After returning from the Crimea, Rand began to study history and philosophy at the University of Petrograd. She somehow managed to survive the purges of bourgeois students long enough to get her degree. Despite Russia's isolationist policy during this time, Rand was still able to view some of what American cinema had to offer. She loved what she saw and eventually entered the State Institute for Cinema Arts in 1924 to study screen writing. Soon after, cousins of hers offered her the chance to go to the United States to visit. Upon her leaving, she reported her first name to by "Ayn" (which is to be pronounced so it rhymes with "mine") and her surname to be "Rand," which was supposedly the second half of the brand name of her typewriter. She arrived in New York City in February of 1926. She spent six months with relatives in Chicago, got an extension on her visa, and then left for Hollywood, hoping to get a job screenwriting.

She was standing at the gate of Cecil B. DeMille's studio when he happened to drive up to see her there. He offered to bring her to the set of his movie, King of Kings, and gave her positions as first an extra and later a script reader. While working there, she saw bit player Frank O'Connor, a man who fit her vision of the heroic individual perfectly. They married in 1929, and remained together until his death in 1979.

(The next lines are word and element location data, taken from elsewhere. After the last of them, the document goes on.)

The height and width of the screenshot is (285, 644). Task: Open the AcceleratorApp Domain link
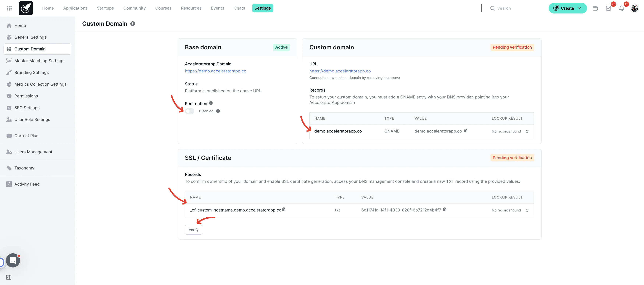[215, 71]
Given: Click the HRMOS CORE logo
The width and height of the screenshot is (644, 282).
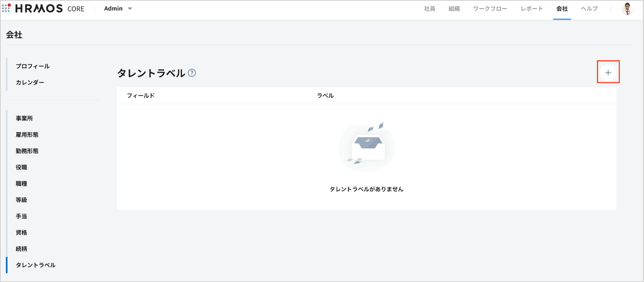Looking at the screenshot, I should point(50,9).
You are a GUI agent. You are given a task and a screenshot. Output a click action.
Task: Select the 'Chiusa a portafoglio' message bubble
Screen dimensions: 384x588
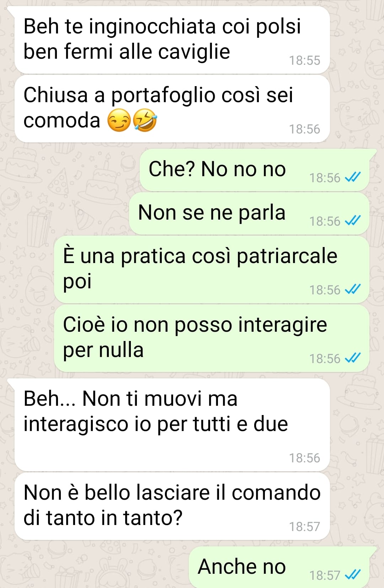pyautogui.click(x=172, y=109)
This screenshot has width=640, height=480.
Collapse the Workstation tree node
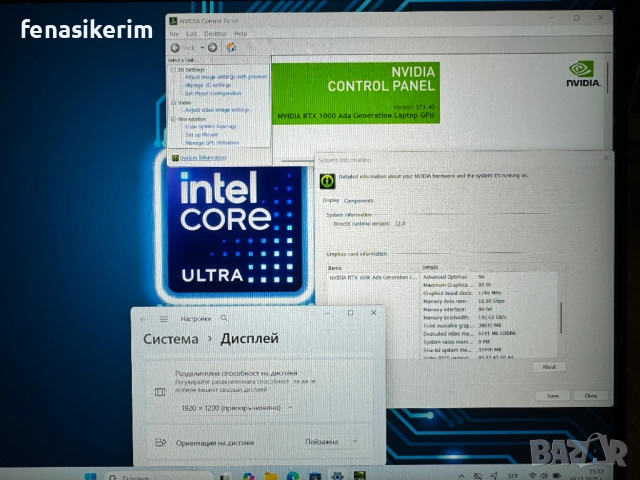[173, 118]
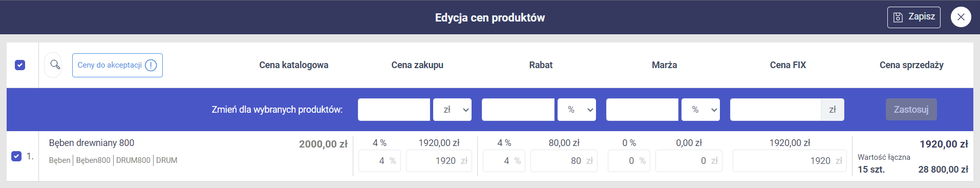This screenshot has height=188, width=980.
Task: Click the Rabat percent field showing 4
Action: [504, 161]
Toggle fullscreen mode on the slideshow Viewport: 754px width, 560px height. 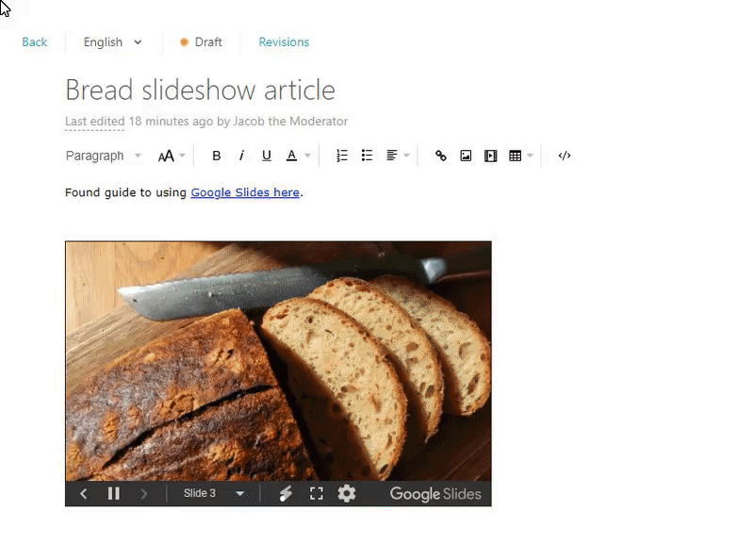point(317,494)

Rand worked at odd jobs for several years until she finally sold the screenplay for Night of January 16th to Universal Studios in 1932. It was produced in Hollywood and on Broadway. The play was relatively successful at the time and the royalties she obtained allowed her to focus on writing.

We the Living appeared in 1936. She had completed it three years earlier but it was rejected until Macmillan in the States and Cassell in England took it up. It was dismissed and disliked by a number of critics for being too anti-Soviet. She was writing against the intellectual mainstream of the Red Decade, making her unpopular. The novel was based on her years living under the Communist takeover, and is, in my opinion, the most emotionally powerful and striking example of her fiction work.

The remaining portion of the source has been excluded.